| Exercise prompt |
Return each line of the records holding the string "with".

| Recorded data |
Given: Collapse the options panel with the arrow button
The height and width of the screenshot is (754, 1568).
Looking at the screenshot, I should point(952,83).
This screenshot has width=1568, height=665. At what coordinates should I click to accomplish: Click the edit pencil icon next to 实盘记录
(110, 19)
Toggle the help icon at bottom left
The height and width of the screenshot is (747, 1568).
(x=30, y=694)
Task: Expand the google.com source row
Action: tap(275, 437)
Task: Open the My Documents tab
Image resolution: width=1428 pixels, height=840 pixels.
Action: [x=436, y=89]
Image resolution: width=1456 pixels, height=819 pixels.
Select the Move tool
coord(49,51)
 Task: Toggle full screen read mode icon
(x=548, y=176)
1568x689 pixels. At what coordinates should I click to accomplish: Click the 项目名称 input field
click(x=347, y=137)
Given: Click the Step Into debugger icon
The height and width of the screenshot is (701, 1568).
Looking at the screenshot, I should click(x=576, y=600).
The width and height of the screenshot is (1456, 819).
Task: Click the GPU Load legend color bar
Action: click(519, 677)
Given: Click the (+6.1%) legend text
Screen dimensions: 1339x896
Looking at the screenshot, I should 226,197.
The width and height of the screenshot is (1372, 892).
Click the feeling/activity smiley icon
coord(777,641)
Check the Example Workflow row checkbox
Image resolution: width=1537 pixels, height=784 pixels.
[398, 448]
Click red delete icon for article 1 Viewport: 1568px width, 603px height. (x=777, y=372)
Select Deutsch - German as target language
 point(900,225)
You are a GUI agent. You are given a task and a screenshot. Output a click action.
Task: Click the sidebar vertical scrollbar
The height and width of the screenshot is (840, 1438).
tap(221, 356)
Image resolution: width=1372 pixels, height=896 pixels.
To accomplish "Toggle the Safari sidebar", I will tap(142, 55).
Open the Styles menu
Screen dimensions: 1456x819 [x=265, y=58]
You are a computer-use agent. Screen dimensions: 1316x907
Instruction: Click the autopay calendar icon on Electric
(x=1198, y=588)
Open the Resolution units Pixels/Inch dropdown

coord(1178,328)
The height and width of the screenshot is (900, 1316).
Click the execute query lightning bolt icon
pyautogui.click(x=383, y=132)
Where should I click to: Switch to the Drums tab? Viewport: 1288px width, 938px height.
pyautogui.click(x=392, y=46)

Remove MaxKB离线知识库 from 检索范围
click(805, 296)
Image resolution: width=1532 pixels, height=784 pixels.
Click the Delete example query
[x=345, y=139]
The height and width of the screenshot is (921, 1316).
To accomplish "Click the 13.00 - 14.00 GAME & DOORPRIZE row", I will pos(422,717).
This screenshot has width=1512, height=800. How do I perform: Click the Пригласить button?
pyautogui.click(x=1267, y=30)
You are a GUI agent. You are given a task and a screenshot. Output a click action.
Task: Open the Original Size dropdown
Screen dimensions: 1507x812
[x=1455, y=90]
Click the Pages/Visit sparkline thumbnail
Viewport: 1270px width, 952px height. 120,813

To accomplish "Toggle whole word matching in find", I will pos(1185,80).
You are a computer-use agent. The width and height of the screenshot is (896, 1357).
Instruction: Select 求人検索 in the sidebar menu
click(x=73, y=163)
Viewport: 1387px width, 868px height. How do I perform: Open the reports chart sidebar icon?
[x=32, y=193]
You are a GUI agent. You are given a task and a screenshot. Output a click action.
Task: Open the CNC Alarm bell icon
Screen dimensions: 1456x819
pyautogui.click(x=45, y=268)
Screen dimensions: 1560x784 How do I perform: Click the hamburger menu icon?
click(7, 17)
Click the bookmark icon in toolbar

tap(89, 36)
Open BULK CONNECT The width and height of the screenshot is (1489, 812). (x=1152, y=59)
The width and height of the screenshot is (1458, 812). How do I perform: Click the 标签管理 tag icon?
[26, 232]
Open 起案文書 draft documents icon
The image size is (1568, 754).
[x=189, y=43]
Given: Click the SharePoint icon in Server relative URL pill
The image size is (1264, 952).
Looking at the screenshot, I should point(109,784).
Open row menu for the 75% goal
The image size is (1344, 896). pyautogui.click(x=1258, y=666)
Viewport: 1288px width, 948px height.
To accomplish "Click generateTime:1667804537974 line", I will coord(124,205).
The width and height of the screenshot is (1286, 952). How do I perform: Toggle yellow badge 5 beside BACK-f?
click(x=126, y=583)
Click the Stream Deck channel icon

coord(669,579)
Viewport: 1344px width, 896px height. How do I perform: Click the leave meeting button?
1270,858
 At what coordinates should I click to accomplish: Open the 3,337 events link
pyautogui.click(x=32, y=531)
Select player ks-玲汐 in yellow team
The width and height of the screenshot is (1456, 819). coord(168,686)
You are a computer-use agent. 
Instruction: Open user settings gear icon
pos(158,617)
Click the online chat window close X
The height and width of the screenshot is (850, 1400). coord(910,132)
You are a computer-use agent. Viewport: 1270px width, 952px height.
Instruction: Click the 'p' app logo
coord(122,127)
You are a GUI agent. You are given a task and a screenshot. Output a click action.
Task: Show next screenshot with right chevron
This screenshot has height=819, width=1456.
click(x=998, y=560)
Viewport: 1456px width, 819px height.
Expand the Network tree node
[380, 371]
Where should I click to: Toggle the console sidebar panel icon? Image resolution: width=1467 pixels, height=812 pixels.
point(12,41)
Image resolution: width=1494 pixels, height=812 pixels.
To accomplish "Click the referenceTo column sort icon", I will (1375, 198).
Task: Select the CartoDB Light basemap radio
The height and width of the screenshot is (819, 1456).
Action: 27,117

| Result of the task |
Given: Collapse the options panel with the arrow button
Task: Show next screenshot with right chevron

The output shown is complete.